** ABOUT THIS EXERCISE **
Nothing but the entries, copied exactly, should appear in the response.

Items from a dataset
____
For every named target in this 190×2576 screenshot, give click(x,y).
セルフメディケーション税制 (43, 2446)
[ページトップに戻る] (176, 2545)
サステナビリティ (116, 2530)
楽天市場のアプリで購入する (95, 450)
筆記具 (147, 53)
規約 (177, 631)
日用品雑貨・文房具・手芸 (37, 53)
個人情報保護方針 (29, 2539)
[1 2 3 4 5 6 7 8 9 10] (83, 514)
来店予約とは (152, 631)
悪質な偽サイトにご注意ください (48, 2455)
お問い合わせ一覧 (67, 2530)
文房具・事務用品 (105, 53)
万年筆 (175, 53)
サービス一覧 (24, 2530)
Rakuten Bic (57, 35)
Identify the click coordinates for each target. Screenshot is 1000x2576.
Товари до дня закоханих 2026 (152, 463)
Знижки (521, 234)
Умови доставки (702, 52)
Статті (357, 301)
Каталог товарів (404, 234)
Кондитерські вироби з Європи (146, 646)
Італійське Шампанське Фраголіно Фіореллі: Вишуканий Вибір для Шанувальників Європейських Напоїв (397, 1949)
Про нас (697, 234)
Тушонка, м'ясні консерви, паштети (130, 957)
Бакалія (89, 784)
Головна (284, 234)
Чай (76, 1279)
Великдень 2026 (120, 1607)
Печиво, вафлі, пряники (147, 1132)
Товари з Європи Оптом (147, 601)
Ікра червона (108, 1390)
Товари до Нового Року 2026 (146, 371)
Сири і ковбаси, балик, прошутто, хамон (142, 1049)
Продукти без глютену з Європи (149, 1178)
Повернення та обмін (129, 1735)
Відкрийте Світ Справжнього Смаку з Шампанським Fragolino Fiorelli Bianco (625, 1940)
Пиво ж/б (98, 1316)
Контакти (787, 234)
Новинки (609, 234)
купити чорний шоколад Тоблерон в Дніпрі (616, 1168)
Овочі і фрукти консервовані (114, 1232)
____
** SOLUTION TO THIS TASK **
For every named target in this 190×2576 screenshot, give click(x,y).
セルフメディケーション税制 (43, 2446)
[ページトップに戻る] (176, 2545)
サステナビリティ (116, 2530)
楽天市場のアプリで購入する (95, 450)
筆記具 (147, 53)
規約 (177, 631)
日用品雑貨・文房具・手芸 (37, 53)
個人情報保護方針 (29, 2539)
[1 2 3 4 5 6 7 8 9 10] (83, 514)
来店予約とは (152, 631)
悪質な偽サイトにご注意ください (48, 2455)
お問い合わせ一覧 (67, 2530)
文房具・事務用品 (105, 53)
万年筆 (175, 53)
サービス一覧 (24, 2530)
Rakuten Bic (57, 35)
Identify the click coordinates for each target. Screenshot is 1000x2576.
Товари до дня закоханих 2026 (152, 463)
Знижки (521, 234)
Умови доставки (702, 52)
Статті (357, 301)
Каталог товарів (404, 234)
Кондитерські вироби з Європи (146, 646)
Італійське Шампанське Фраголіно Фіореллі: Вишуканий Вибір для Шанувальників Європейських Напоїв (397, 1949)
Про нас (697, 234)
Тушонка, м'ясні консерви, паштети (130, 957)
Бакалія (89, 784)
Головна (284, 234)
Чай (76, 1279)
Великдень 2026 (120, 1607)
Печиво, вафлі, пряники (147, 1132)
Товари з Європи Оптом (147, 601)
Ікра червона (108, 1390)
Товари до Нового Року 2026 (146, 371)
Сири і ковбаси, балик, прошутто, хамон (142, 1049)
Продукти без глютену з Європи (149, 1178)
Повернення та обмін (129, 1735)
Відкрийте Світ Справжнього Смаку з Шампанським Fragolino Fiorelli Bianco (625, 1940)
Пиво ж/б (98, 1316)
Контакти (787, 234)
Новинки (609, 234)
купити чорний шоколад Тоблерон в Дніпрі (616, 1168)
Овочі і фрукти консервовані (114, 1232)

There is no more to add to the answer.